> [RECORDS]:
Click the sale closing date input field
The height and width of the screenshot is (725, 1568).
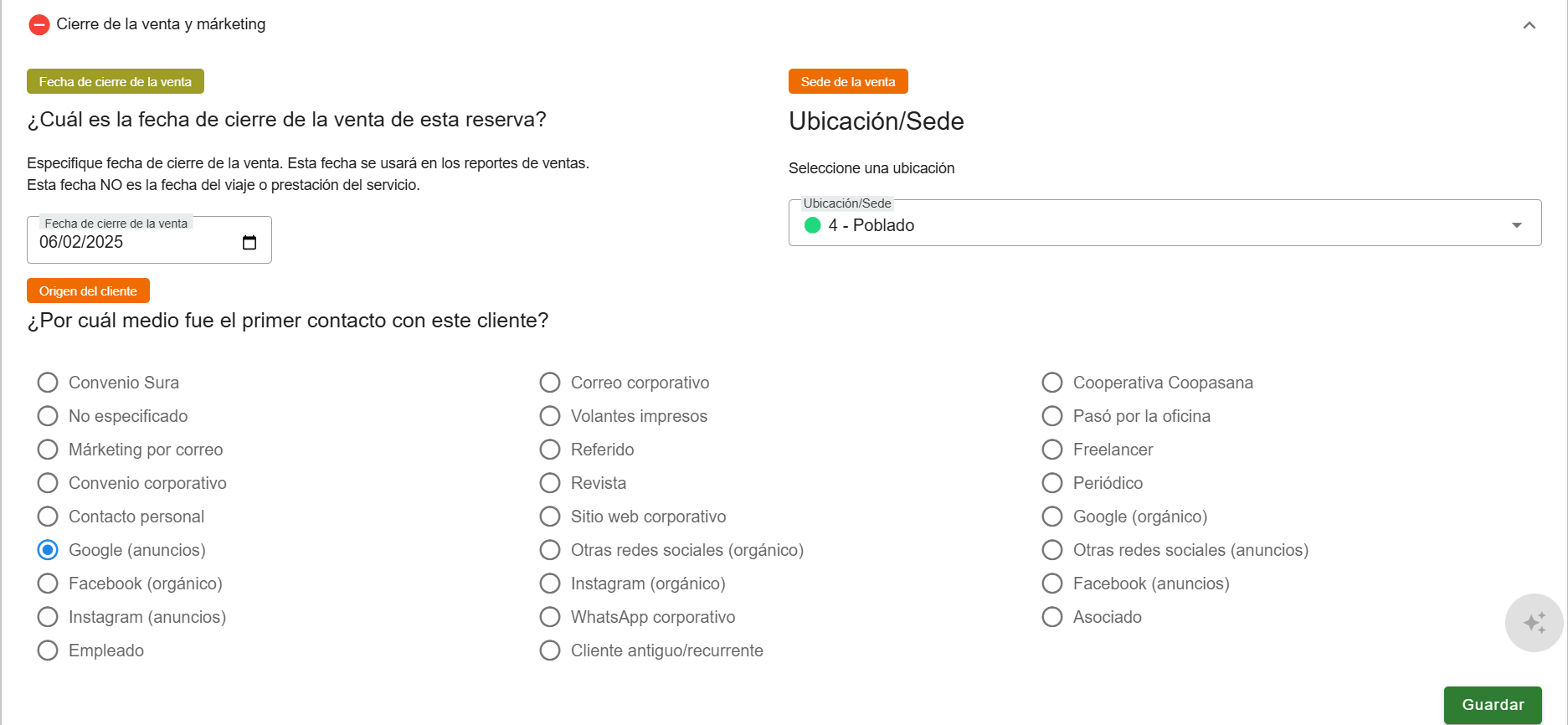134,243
==
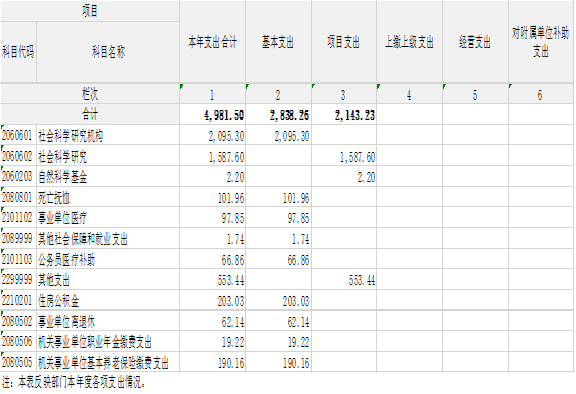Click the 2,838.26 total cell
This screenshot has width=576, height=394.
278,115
---
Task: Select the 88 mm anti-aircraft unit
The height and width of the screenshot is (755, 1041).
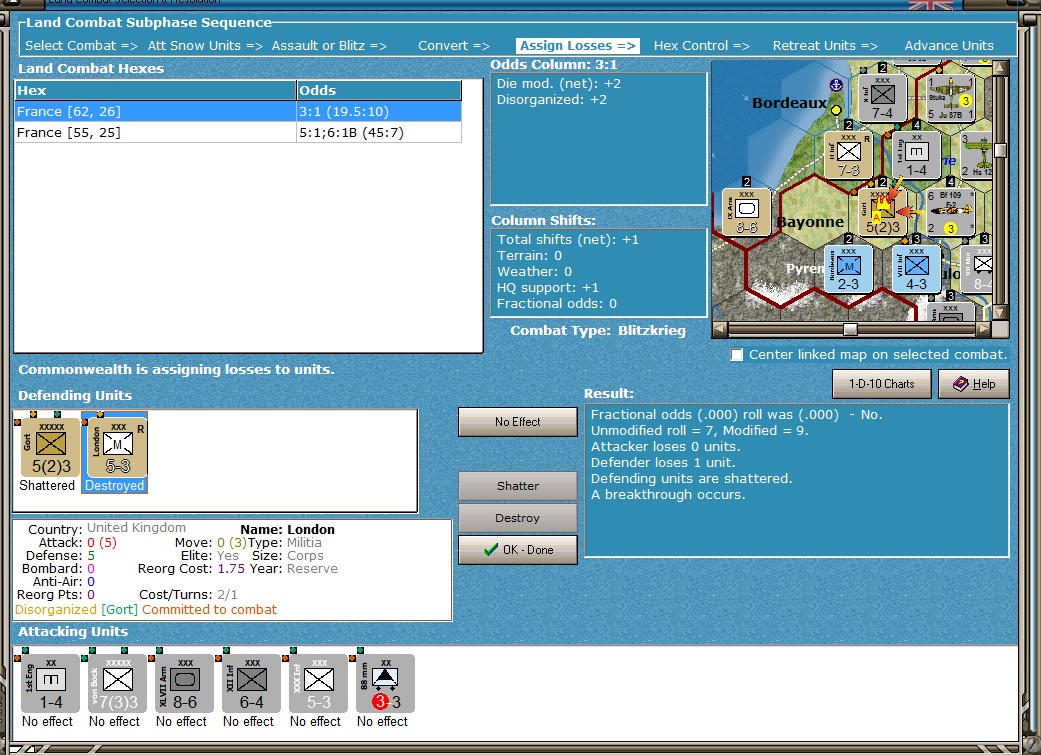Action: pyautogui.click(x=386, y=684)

> [WHAT YOU WILL DO]: Can you reproduce the lines of the items above from the one containing "Task: Select the 88 mm anti-aircraft unit" through the one containing "Action: pyautogui.click(x=386, y=684)", character for character, with the pictures left out?

> [RESPONSE TO THIS TASK]:
Task: Select the 88 mm anti-aircraft unit
The height and width of the screenshot is (755, 1041).
Action: pyautogui.click(x=386, y=684)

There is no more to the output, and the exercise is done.